Hodges le había escuchado con atención.
—Muy noble por tu parte.
—Sí, y práctico también —dijo Jerome—. La razón por la que mi familia ha seguido siendo lo suficientemente rica como para mantener tu puesto de trabajo de jornada completa, Hodges, es que nunca dejamos pasar la oportunidad de hacer una fortuna. Si mi científico sale con éxito, voy a ganar millones y millones. ¿Le gustaría representarme en las negociaciones?
—¿Negociaciones?
—Lo más seguro es que el científico tenga interés en que firmemos un contrato cuando yo le ofrezca no publicar la noticia de inmediato.
—¿A cambio de qué?
—A cambio de acceso exclusivo, ahora y en el futuro, a entrevistas, grabaciones de las fases a medida que se vaya desarrollando el proceso, y todas las publicaciones posteriores al hecho.

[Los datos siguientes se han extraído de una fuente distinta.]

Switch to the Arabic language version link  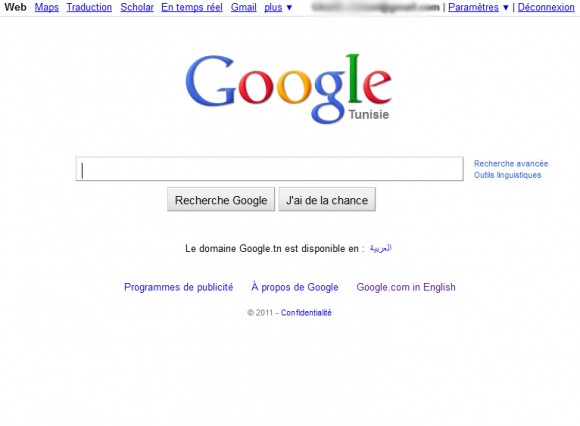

A cambio de un acceso exclusivo al niño clonado durante su crecimiento —se rió y extendió los brazos, gesticulante hacia el Támesis, de donde le llegaba en aquel preciso instante una ráfaga de olor a curry—. Todo el mundo querrá ver las fotografías expuestas en el Royal Festival Hall. Los medios de comunicación estarán dispuestos a pagar dinero a espuertas al periodista que informe de la primera clonación de un ser humano muerto; todo el proceso completo, con vídeo del nacimiento, sobre todo si se tiene en cuenta que el nombre del hombre clonado llenaría, ya por sí solo, los titulares de la prensa mundial. Se incluye también un libro, sino varios, en perspectiva. Yo los escribiré.
—¿De verdad?
—Hodges, la realidad es que estoy a punto de hacerme con un enorme potencial de dinero, y me veo atrapado en un posible juicio, que al final ganaría porque soy inocente. Finsbury un día al ir de caza, te lo digo yo, o ese borracho de Abrams se han confundido. En cualquiera de los dos casos, lo que yo necesito es que los mantengas alejados el máximo de tiempo posible.
Hodges se sujetó las manos, echando los brazos a la espalda, y vio pasar la barcaza hacia el puente de Waterloo.
—Siendo como me cuentas, Jerome, recomendaré a la familia que peleemos. ¿Qué te parece si entramos ahí dentro y le sugerimos a ese Finsbury dónde puede meterse su peluca de letrado?